Abstract: WITHDRAWN: Reframing Implementation Science to Address Healthcare Disparities (Society for Prevention Research 27th Annual Meeting)

79 WITHDRAWN: Reframing Implementation Science to Address Healthcare Disparities

Schedule:
Tuesday, May 28, 2019
Pacific D/L (Hyatt Regency San Francisco)
* noted as presenting author
Ana Baumann, PhD, Research Assistant Faculty, Washington University in Saint Louis, Saint Louis, MO
Background: Disparities in the access, quality and outcomes of care are persistent, detrimental and costly. Health care disparities are unfair differences between groups in the access, use, and quality of care despite no differences in their needs and preference (Institute of Medicine, 2003). Difference in the quality of care people receive based on established treatment guidelines These disparities are unfair and unjust, and can be avoided. They are due to the operation of the health care system (the ecology of health care) including the legal and regulatory climate in which the health care system operates and discrimination, biases, stereotyping and uncertainty. The causes of health care disparities are complex and multifactorial. Implementation science can help healthcare disparities since in moved the types of research done in this area forward.

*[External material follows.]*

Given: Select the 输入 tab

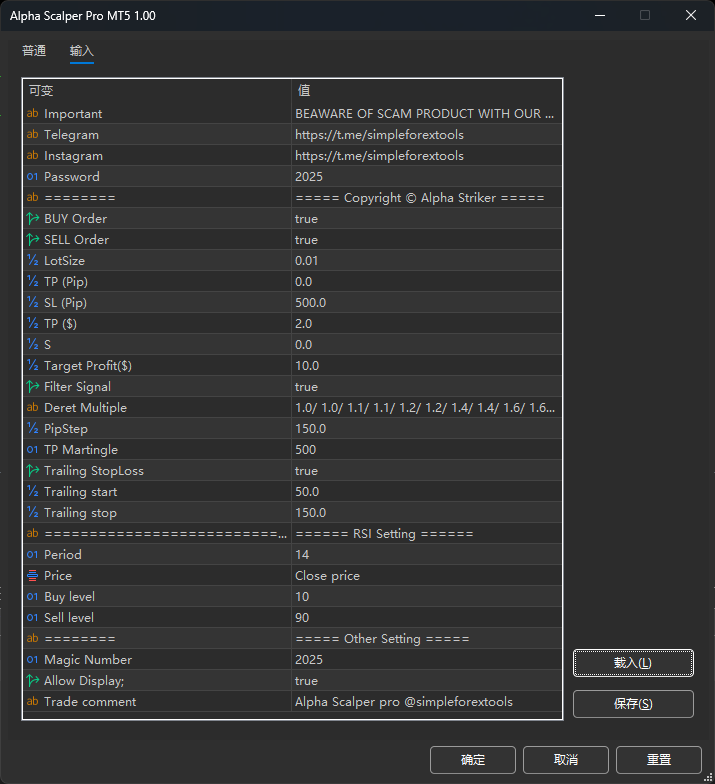Looking at the screenshot, I should (x=82, y=51).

Method: We expand Proctor et al. (2009) implementation outcome framework to incorporate components of the Health Equity Impact Assessment (HEIA) and scientific equity. Our intent is not to develop a new framework but to show how an existing implementation science framework can be applied and used to focus on healthcare equity. As such, we have identified 5 key areas that we are expanding the framework on: (1) including focus on reach from the very beginning (or reach as a key factor for social justice); (2) design and select interventions for vulnerable populations; (3) incorporate adaptation in the implementation process; and (5) use an equity lens for implementation outcomes.

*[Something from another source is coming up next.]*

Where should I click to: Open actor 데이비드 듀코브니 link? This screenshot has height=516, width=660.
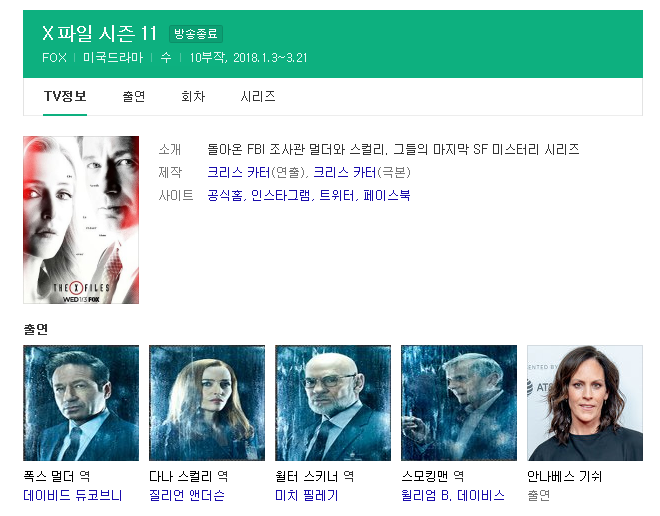[x=73, y=495]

Findings: Our rationale for focusing on a framework is threefold. First, frameworks can help drive the research questions, the designs and measures of implementation studies. With the recent calls and guidelines on scoring implementation studies and reporting implementation studies, researchers will hopefully better articulate the role of the frameworks on their studies on design, implementation and evaluation of their studies. Second, the implementation science field is broad enough that serves a foundation for numerous disciplines. As such, its frameworks can have large impact in numerous disciplines. Third, the field of implementation science was set forth to decrease the quality of gap of what could be delivered to what is actually being delivered in usual care, a perfect alignment for the field of health disparities.

Conclusions: We hope that implementation researchers should avoid reinforcing the gap by implementing interventions in usual care that are not adaptable for minority and vulnerable populations by acknowledging the health inequity structure of the implementation research studies. We hope that this framework will help the field be more thoughtful about the implementation process by considering the health equity impact of our studies.